• [Task prompt]:
The line containing "You are a GUI" and all lines following it in the listing below are to be reproduced exactly, with no other lines.

────────────────────

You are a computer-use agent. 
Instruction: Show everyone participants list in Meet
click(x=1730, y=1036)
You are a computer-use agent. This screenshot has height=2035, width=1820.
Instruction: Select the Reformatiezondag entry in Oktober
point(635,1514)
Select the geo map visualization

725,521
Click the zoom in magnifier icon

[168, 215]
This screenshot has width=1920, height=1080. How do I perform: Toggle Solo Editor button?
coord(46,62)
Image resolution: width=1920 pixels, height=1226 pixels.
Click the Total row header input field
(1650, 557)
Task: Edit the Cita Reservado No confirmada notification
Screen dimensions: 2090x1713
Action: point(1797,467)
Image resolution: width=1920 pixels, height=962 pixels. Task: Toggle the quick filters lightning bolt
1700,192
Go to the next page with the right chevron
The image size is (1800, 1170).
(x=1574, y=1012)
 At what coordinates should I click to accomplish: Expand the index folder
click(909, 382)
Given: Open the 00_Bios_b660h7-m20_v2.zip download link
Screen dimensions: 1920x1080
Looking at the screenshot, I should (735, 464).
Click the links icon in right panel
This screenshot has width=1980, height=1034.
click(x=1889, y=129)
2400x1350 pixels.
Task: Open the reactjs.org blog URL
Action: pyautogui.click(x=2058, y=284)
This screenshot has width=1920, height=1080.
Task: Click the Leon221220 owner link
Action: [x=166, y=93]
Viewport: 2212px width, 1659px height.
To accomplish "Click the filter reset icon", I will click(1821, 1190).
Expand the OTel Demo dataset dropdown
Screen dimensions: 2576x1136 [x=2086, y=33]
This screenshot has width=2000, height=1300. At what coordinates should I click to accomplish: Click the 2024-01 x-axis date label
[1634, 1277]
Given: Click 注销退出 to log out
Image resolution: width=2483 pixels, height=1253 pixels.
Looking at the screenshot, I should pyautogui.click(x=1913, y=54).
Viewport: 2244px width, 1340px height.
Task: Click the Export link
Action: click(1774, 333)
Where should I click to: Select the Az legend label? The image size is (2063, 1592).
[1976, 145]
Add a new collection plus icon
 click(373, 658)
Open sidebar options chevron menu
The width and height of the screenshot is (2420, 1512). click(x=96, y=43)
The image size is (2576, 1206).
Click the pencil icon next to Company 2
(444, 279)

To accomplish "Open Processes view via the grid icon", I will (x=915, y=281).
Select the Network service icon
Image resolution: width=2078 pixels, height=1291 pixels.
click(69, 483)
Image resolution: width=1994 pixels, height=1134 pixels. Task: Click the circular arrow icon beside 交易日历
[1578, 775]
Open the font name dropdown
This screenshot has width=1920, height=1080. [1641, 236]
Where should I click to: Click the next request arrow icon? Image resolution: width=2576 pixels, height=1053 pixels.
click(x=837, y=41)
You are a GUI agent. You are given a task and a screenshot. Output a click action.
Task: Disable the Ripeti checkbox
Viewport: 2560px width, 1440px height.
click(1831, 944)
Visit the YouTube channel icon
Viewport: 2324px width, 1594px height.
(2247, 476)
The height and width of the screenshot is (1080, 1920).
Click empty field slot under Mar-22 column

────────────────────

• [Response to the task]:
You are a GUI agent. You are given a task and a screenshot. Output a click action.
Task: Disable the Ripeti checkbox
Viewport: 2560px width, 1440px height.
click(1831, 944)
Visit the YouTube channel icon
Viewport: 2324px width, 1594px height.
(2247, 476)
The height and width of the screenshot is (1080, 1920).
Click empty field slot under Mar-22 column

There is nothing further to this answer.